Brigadier General Bigyan Dev Pandey, who is also the spokesperson for NA, informed that NA’s project officials briefed the present condition of the project and assured timely completion of the project during the Monday’s meeting.

However, PM Oli expressed strong reservations against the estimated cost of the project as determined by the detailed project report (DPR).

The NA had awarded the contract to prepare the DPR to a South Korean firm, Soosung Engineering and Consulting, on October 2 last year at a cost of Rs 101.2 million.

However, after getting the DPR from Korean Firm, NA has suggested to change some of the alignments in Khokana and Bungamati of Lalitpur following complaints from the locals.

One NA source informed that the project is estimated to cost nearly Rs 180 billion.

“During the meeting, PM Oli and Finance Minister Khatiwada asked why the projected cost had gone up compared to the previous DPR estimate and urged NA to find ways to minimise the cost,” the NA official told The Himalayan Times seeking anonymity due to sensitivity of the matter.

Earlier, the government had handed over the task of conducting DPR to an Indian firm, Infrastructure Leasing & Financial Services (IL- &FS). The IL&FS had completed the DPR study in 2015 and suggested that the project could be completed at Rs 112 billion. The contract with IL&FS was scrapped in 2016 and it was announced that Nepal would build the project on its own.

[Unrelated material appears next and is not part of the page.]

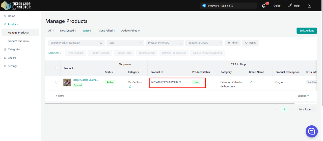Tick the select-all checkbox in table header
323x141 pixels.
coord(57,68)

The defence ministry has tabled the revised DPR of the fast track project to the Cabinet, but the latter has not approved it yet.

As per the NA official, the meeting has formed a committee comprising officials from Ministry of Physical Infrastructure and Transport and NA to look into how the project cost could be brought down.

The meeting has also directed the NA to categorise the work that will be carried out by the NA, domestic contractors and foreign contractors.

NA has been assigned the full responsibility to carry out the fast track project, which it has segregated into three segments. Out of the 76.2-kilometre-long expressway, NA initially plans to construct 17 km on its own, hire dependable Nepali contractors for 37 km of the stretch and sign up foreign contractors for remaining 22.2 km section, which will include tunnels and bridges.

A version of this article appears in print on July 11, 2019 of The Himalayan Times.